Trust is the most powerful of the three and the hardest to shortcut. It’s built through consistent follow-through, through testimonials from people who look like your prospect, and through educational marketing that demonstrates you’re there to help them — not just close a deal.
When all three are working together, prospects come into your sales process already half-sold. The conversation shifts from “convince me why I should hire you” to “how do we get started.”
The Three Core Systems Every MSP Marketing Strategy Needs
Good marketing for an MSP isn’t a campaign. It’s a system — actually, three systems working together simultaneously.
Attract — lead generation. This is every activity designed to bring new, qualified prospects into your world. MSP marketing campaigns, digital advertising, referral systems, speaking at industry events, content marketing. The goal is a steady, predictable flow of first-time appointments with decision-makers who fit your ideal client profile.
Convert — sales process and follow-up. Most MSPs lose sales not because the prospect decided against them, but because the follow-up died. Automated drip marketing to unconverted leads, a defined sales process, a consistent cadence of touches after the first meeting — these are the difference between a 20% close rate and a 60% close rate.
Expand — growing existing client revenue. Your current clients are the easiest sale you’ll ever make. Do they know about every service you offer? Are they on your highest-tier agreement? Are you proactively reviewing their environment and making recommendations? Most MSPs leave enormous money on the table by never going back to clients they’ve already won.

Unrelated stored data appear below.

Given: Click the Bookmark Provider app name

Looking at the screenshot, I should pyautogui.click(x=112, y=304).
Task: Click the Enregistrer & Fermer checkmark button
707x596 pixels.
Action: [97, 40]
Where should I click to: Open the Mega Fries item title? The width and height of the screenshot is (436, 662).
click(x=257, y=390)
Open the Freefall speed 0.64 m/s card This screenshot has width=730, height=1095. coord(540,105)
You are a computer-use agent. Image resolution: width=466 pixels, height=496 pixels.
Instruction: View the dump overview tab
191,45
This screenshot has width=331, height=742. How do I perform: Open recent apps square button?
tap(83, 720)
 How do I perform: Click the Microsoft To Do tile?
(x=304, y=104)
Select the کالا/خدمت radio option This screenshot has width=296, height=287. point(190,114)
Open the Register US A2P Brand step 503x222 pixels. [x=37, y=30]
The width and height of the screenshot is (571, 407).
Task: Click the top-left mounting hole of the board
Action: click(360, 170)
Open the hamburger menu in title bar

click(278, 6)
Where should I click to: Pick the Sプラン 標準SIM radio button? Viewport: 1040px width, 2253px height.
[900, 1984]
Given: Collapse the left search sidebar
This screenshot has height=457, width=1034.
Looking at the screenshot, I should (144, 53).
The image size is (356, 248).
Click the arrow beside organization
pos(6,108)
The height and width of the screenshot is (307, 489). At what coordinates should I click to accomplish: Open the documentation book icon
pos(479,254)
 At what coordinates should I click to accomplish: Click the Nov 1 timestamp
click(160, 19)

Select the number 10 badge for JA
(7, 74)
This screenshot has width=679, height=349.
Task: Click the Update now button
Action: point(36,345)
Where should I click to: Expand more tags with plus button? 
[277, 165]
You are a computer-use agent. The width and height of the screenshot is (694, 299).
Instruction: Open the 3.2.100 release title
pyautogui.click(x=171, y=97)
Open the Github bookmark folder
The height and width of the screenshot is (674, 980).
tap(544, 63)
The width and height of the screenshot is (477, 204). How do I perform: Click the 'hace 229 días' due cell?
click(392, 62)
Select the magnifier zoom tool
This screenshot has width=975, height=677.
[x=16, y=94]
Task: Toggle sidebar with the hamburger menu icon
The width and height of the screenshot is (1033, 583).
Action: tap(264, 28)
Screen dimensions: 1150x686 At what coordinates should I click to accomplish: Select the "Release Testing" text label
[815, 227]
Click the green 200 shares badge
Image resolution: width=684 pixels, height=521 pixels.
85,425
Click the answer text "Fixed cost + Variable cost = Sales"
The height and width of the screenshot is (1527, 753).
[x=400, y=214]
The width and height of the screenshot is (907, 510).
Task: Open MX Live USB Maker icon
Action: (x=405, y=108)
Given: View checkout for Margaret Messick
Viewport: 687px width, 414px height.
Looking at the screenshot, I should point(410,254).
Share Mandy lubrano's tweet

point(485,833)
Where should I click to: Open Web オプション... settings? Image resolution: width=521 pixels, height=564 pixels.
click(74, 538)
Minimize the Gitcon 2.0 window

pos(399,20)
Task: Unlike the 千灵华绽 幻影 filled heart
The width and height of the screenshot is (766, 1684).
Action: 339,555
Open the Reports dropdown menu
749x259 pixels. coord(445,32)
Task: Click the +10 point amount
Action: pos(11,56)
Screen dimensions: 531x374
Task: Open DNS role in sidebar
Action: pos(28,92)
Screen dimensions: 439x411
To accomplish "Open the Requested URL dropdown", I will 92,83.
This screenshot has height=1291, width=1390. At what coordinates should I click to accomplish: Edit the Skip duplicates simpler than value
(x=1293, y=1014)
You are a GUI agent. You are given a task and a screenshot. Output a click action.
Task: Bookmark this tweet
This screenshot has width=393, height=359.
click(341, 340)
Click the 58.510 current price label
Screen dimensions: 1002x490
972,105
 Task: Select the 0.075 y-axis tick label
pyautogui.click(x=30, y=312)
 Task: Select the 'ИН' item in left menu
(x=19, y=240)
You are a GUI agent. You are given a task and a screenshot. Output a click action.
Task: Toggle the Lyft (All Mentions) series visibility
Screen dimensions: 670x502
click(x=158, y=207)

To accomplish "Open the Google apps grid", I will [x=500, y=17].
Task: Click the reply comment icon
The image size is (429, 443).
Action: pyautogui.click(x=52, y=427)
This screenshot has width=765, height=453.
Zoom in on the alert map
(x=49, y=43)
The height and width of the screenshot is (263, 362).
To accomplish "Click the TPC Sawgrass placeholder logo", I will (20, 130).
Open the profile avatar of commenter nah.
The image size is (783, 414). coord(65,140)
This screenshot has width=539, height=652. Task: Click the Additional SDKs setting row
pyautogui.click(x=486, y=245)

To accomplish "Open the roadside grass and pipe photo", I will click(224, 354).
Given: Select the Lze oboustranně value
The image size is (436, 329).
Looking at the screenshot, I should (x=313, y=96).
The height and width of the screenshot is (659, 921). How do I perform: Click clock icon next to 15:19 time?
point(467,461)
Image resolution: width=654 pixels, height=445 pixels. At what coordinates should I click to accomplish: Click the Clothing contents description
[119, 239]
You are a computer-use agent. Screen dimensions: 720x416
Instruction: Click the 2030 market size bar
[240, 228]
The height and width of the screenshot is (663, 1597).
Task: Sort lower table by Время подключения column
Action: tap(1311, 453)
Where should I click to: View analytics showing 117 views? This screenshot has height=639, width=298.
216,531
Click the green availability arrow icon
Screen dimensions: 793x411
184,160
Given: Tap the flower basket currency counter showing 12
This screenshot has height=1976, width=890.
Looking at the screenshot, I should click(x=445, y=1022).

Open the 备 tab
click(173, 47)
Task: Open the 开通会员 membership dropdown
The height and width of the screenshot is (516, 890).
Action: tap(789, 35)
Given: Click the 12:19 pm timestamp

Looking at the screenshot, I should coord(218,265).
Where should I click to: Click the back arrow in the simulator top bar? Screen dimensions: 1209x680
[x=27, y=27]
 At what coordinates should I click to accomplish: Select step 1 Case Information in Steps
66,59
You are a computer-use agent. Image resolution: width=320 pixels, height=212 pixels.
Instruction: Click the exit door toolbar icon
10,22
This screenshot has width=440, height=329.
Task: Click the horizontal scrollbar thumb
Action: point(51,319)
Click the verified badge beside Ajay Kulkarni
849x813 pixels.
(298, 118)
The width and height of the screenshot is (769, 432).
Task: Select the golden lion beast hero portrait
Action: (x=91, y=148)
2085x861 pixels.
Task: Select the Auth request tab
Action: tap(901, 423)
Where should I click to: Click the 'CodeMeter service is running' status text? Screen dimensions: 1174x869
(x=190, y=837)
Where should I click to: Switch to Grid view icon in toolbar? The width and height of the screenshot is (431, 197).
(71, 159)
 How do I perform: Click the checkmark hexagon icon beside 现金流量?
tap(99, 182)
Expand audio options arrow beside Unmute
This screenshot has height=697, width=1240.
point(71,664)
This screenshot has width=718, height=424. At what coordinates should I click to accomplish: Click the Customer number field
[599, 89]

These three systems working together create what I call a Marketing Oil Well — campaigns and processes that consistently produce leads, conversions, and revenue with decreasing amounts of your personal time and attention as they mature.
Frequently Asked Questions: MSP Marketing Strategies
What is the most effective MSP marketing strategy for getting new managed services clients?
The most effective MSP marketing strategy combines a narrowly defined target market, an educational message built around your prospect’s specific problems, and a multi-touch campaign that reaches them consistently through direct mail, email, and digital channels. The MSPs that generate the most managed services clients are running all three core systems — Attract, Convert, and Expand — simultaneously, not waiting for referrals.
How much should an MSP spend on marketing?
Best-in-class MSPs — the most successful and profitable as measured by Service Leadership — invest roughly 11% of their topline revenue on combined sales and marketing costs. For a $2M MSP, that’s approximately $220,000 per year. Most underinvesting MSPs spend less than 2% and then wonder why the phone doesn’t ring.
Does digital marketing for MSPs actually work?
Yes — when it’s part of a complete managed service provider marketing system, not a standalone tactic. Digital marketing for MSPs works best when it supports and reinforces offline campaigns, drives traffic to educational content that builds authority, and nurtures leads through a structured follow-up sequence. Digital alone, without strategy, is just spending money to be ignored.
The Bottom Line On MSP Marketing
How should MSPs market themselves? Stop waiting for the phone to ring. Stop competing on price with every other vulture in your market. Stop chasing tactics before you’ve defined your strategy.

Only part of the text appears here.